Exercise material:

-=-=-

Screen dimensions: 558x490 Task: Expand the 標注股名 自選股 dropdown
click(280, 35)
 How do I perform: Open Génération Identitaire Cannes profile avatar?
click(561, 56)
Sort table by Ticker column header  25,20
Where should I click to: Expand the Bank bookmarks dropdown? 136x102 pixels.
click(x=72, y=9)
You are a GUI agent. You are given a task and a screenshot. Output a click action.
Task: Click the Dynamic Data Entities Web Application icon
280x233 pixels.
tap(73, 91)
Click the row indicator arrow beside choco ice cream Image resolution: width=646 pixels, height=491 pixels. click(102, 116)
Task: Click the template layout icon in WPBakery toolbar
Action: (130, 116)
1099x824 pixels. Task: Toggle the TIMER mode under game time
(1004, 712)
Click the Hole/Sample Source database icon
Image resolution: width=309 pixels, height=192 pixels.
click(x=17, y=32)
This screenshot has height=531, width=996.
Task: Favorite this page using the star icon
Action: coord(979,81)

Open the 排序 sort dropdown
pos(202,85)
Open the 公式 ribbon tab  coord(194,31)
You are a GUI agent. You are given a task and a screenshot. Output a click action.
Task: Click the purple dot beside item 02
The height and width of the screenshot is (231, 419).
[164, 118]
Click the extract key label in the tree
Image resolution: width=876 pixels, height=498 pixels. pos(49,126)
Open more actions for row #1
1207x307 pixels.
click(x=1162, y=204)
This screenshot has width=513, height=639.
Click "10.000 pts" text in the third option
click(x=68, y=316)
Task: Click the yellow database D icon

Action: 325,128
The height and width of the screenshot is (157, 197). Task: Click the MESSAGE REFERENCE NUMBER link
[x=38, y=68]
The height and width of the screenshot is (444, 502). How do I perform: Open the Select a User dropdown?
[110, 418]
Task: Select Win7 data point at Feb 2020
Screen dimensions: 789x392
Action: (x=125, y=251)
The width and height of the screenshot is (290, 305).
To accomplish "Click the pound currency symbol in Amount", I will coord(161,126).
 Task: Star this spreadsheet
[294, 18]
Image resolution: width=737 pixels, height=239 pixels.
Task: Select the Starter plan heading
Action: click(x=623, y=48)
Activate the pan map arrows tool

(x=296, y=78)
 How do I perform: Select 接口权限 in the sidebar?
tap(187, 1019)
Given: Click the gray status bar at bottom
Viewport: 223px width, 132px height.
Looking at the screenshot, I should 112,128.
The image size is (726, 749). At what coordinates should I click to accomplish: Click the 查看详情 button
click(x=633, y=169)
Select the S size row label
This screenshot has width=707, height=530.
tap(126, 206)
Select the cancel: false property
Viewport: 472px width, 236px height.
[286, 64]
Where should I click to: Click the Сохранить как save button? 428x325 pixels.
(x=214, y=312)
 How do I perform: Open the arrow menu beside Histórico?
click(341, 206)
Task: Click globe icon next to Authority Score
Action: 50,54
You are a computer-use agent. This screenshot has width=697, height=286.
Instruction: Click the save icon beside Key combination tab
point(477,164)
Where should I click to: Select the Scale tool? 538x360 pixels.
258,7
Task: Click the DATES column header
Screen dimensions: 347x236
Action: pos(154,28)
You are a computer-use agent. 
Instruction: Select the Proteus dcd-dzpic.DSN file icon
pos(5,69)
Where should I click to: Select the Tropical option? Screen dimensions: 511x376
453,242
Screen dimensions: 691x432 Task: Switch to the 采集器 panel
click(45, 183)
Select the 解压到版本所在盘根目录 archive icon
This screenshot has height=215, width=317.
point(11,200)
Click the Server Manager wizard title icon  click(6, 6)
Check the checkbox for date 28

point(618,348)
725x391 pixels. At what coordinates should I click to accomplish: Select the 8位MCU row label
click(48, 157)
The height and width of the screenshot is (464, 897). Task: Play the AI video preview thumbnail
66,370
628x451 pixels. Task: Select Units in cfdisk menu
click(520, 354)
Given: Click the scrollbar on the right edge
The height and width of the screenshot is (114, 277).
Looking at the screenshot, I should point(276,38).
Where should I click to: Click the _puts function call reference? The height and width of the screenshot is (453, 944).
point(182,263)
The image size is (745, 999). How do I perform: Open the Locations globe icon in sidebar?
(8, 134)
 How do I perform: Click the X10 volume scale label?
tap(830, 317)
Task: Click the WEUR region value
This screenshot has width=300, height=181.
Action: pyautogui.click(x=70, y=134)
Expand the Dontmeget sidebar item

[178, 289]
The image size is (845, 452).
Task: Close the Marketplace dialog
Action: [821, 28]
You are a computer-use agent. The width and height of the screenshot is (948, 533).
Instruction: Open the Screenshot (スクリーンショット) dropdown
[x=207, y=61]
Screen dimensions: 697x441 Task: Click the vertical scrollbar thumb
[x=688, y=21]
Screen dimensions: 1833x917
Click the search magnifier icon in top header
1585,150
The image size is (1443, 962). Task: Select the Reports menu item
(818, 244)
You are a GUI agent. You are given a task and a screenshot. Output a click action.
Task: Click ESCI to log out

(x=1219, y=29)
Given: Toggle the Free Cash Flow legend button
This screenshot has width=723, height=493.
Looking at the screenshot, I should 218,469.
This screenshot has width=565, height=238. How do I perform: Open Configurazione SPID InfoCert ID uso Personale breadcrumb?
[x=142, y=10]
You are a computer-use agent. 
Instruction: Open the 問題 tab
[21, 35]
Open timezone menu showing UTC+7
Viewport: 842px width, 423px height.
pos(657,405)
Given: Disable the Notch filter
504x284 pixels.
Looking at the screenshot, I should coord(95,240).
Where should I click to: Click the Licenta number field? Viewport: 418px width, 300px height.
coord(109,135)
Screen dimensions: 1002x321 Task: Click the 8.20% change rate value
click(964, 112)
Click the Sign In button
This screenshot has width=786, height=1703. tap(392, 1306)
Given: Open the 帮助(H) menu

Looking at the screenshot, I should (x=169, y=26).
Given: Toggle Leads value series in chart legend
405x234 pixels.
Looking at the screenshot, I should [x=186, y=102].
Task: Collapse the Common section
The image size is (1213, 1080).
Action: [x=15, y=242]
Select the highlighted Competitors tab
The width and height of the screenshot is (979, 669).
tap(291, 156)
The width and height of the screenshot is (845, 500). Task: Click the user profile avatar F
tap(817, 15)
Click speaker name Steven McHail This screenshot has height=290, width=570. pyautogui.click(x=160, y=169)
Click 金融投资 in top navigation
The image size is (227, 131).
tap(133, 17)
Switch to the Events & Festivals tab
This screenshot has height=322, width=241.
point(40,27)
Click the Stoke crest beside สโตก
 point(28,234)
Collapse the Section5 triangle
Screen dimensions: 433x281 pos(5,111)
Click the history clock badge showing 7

-=-=-

The request: Rewrite the lines of the listing from the one containing "The height and width of the screenshot is (444, 502)." through the one containing "Action: (x=125, y=251)", keeping the requests and multiplying every coordinate in the answers by 1.4, rounded to whole numbers with halves going up.

Solution to the problem:
The height and width of the screenshot is (444, 502). How do I perform: Open the Select a User dropdown?
[154, 585]
Task: Select Win7 data point at Feb 2020
Screen dimensions: 789x392
Action: (x=175, y=351)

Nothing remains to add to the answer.